Pátzcuaro

There is so much that can be said about Pátzcuaro, its hard to know where to begin. The fact that we arrived the day before one of their largest festivals of the year--the December 8th festival of Nuestra Señora de la Salud--only served to complicate matters. The festival shares its name with the town's Basilica de Nuestra Señora de la Salud which was essentially right across the street from the Posada where we stayed. The festivities actually continued all weekend long with fireworks processions and dances of all manners.



The Plaza de la Basilica wraps around the front and one side of the church and was the center of most of the weekends activities. The fireworks, most of which were just powerfully loud salutes shot high into the air, began with the roosters at dawn and continued till well past midnight each day.



We never were able to determine whether it is by law or custom that all of the buildings in the town's historic center maintained the same paint theme. The bottom four to five feet were painted a red, not unlike the Navajo red that many barns are painted in the US, and the upper portion is painted white. The signs indicating the name of each establishment also are uniform in that the first letter of every word is red while the rest of the word is black. The building in the background above looked not unlike the exterior of the Meson de San Antonio where we stayed. That was where the similarity ended in that the interior was in an elegant hacienda fashion.



The rooms in the hacienda wrapped around a beautiful courtyard, and a light breakfast was served each morning in a dining room furnished completely in handmade local furniture (below).



Amazing Purépecha pottery, made by indigenous artists from communities surrounding lake Pátzcuaro, decorate this antique sideboard off the dining room (above) and the communal kitchen that had Karen & I both drooling (below).


The exquisite furnishing doesn't end inside, and all around the courtyard were beautiful benches like this one, also hand carved by local artists. Below left is a closeup of one of the arms, and the photo at right is an outdoor linen dresser.




The handwork does not end with the furniture but even the doors to the rooms showed elegant detail, and each room had its own sitting area with a small hearth (below).



Hardly a spot on the courtyard walls were not covered with vases and the most beautiful plants. And no, we are not going to mention how much this place cost.

Other planters are made from masks

Other private residences are no less impressive. The one above is one of the few that can be seen from the street; most utilize the hacienda plan like our hotel that has the home surrounding a central courtyard.

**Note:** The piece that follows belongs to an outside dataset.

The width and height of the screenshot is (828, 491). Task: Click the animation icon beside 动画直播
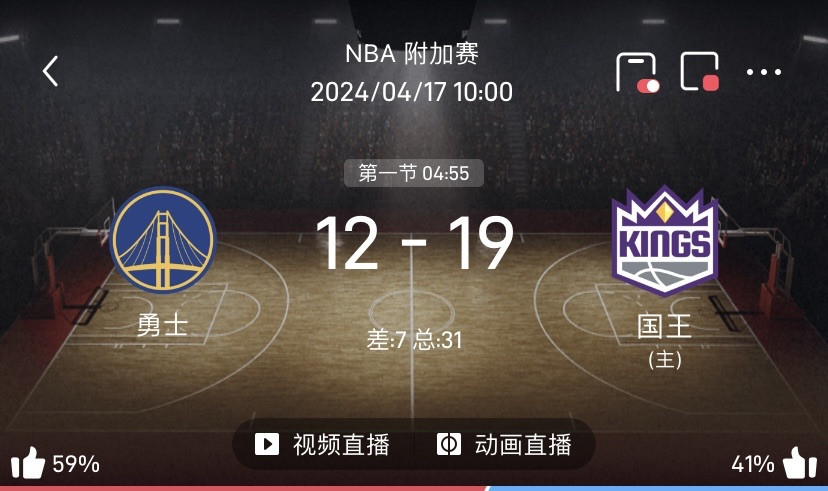click(449, 444)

Back at the Basilica things were heating up as the day wore on. The days activities included many different traditional dances, and the dancers above and below were getting ready for their big moment.

That's right, the horses dance too. I'm only sorry I can't load better quality video, but my host only allows max uploads of 5mb at a time. Click on the image above to watch them dance.

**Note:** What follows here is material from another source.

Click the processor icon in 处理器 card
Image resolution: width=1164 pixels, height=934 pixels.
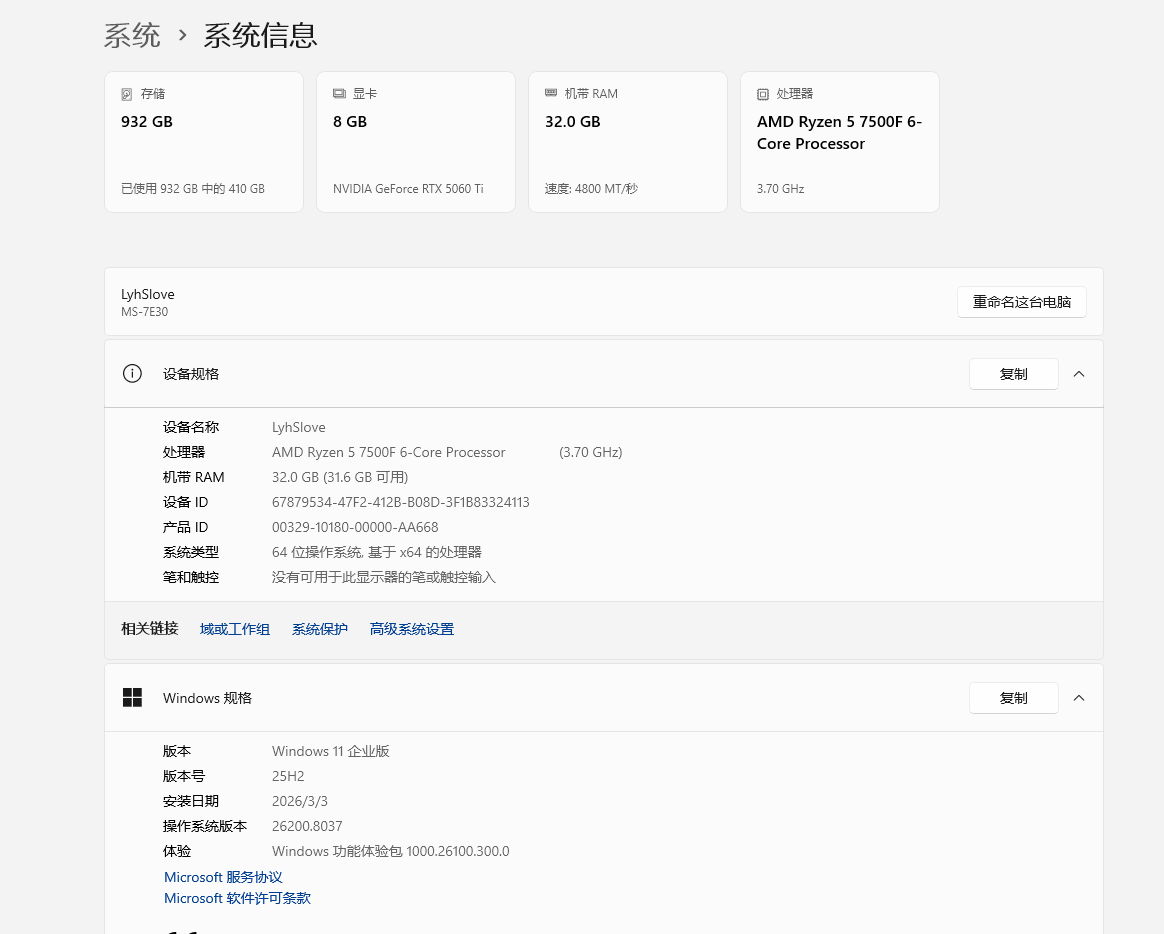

Giant puppets also performed a dance of their own.


Meanwhile, around the plaza stalls sold everything imaginable from full meals, to herbal remedies and to local sweets like the candied papaya shown at left. Nobody seemed to mind the swarms of sugar bees that competed for the dozens of different kinds of candied fruit and sweet nut brittles being sold. Maybe it was the scores of religious icons being sold in the next booth that protected everyone from stings.


Later in the afternoon a procession descended from the Plaza de la Basilica to what's known as the Plaza Chica. This plaza is adjacent to--and essentially part of--Pátzcuaros local market. We didn't stick around to determine what exactly was the purpose of this procession. This was mainly because on any given day both the market and the plaza are teeming with people, and with the addition of this group it was all but unbearable.

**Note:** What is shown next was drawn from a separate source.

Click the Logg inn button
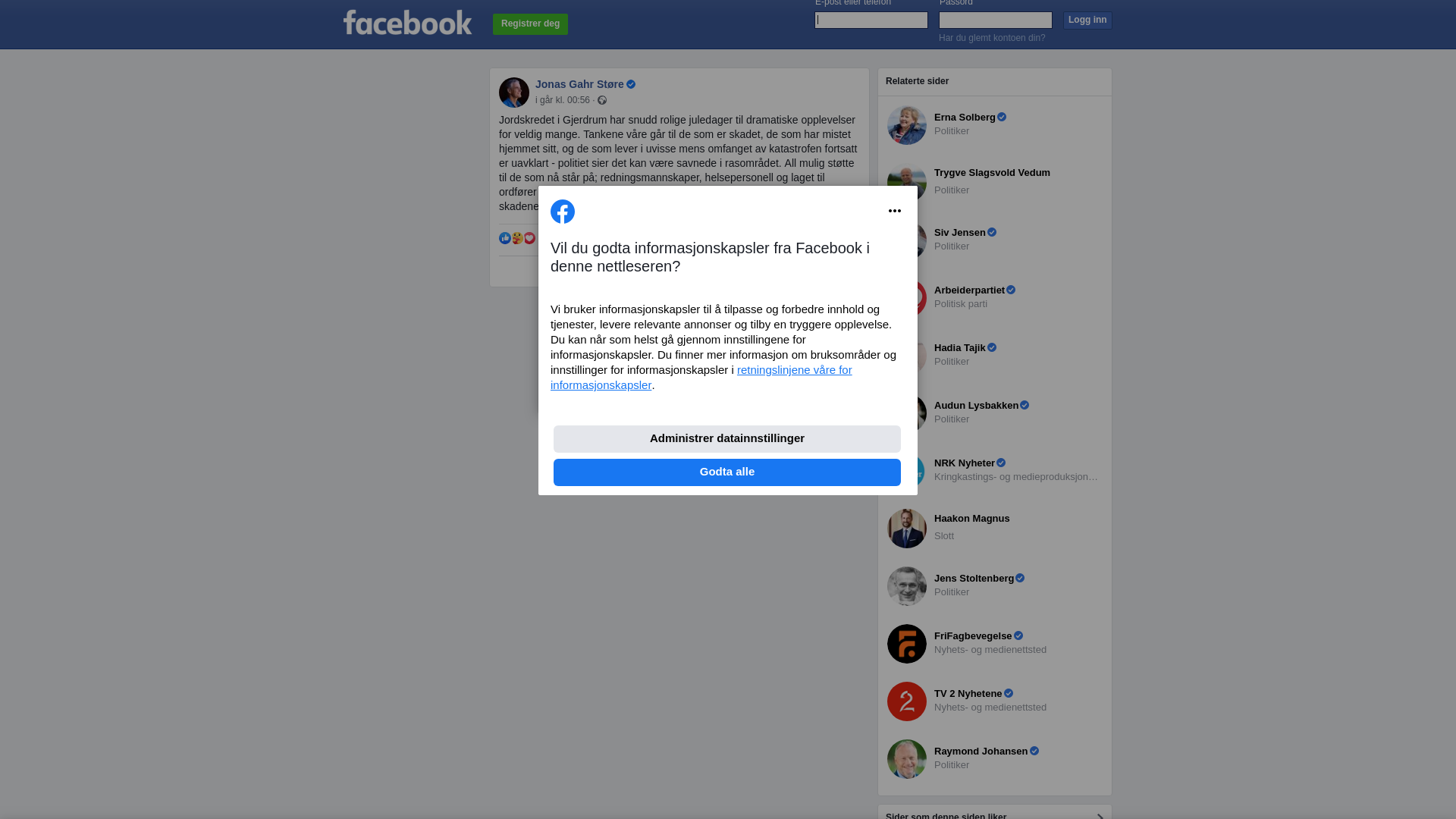The width and height of the screenshot is (1456, 819). 1087,20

Early on the morning of the second day we were attracted by the sounds of a marching band. It turned out to be this funeral procession. It was interesting to us in that it was less an instance for mourning than it was for celebration. Also interesting is that all of the attendees follow the hearse on foot, only the deceased gets to ride. Once again, if you click on the image above, you can get a brief example of the music and procession.

Just wanted to put up one last image before leaving Pátcuaro's main page to show a little bit about the towns around Lake Patcuaro. This is obviously a place where we could just go on and on, and believe me I am nowhere close to running out of images. The one above is a craft that is practiced right here in town, while much of the pottery and exquisite carved work comes from Purépecha villages all around this region. The work being done above is known as lacas. Lacas are finely crafted plates and boxes made of wood, and laquered to a mirror like sheen and then handpainted--frequently with images of birds--and trimmed in 24 carat gold paint. As you can see it is a painstaking process, and smaller plates are typicaally done under a large magnifying glass.